Data quality is critical in any modern energy organization. Poor data quality directly correlates with poor decisions (garbage in, garbage out, as they say), a problem that becomes even more apparent as AI adoption increases and automated decisions are made continuously and at scale.
Data quality is both an organizational and a technical problem. On the organizational side, it involves clear ownership, shared data definitions, decision authority, and processes for prioritizing and resolving quality issues. On the technical side, it typically involves mechanisms to check, validate, and monitor data quality.
To address the technical aspects of data quality, we typically use tools like Soda, Great Expecations and dbt. These tools allow teams to define explicit expectations about their data and validate those expectations automatically as part of pipelines and workflows.
In this post, we'll explore how Soda Core can be used to define, run, and automate quality checks, and how those checks fit into modern workflows.
Soda Core
Soda Core is an open-source data quality framework designed to run automated checks against data sources (warehouses, databases etc). It is typically executed as a command-line tool and is well suited for non-interactive environments like pipelines and workflow schedulers.
At a high level, Soda Core works by connecting to the data source and running declaratively defined checks to evaluate specific metrics.
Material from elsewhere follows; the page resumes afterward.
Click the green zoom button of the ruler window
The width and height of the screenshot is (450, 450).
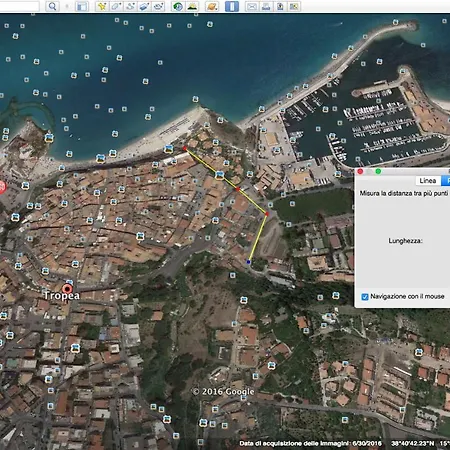pyautogui.click(x=378, y=171)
Soda also offers a paid service called Soda Cloud, which is a hosted version that adds additional features. We focus on Soda Core here because it is open source, lightweight, and works well as a practical foundation for automated data quality checks.
In the next section, we will define a simple set of checks and run them using Soda Core to illustrate how this works in practice.
A small example
Soda Core works with a variety of data sources. In this example we'll use DuckDB because it requires zero infrastructure, is extremely easy to set up, and is generally awesome. All checks will remain portable to Postgres, Snowflake, Databricks etc.
We're using uv to manage the environment, but you can use whatever tool you prefer.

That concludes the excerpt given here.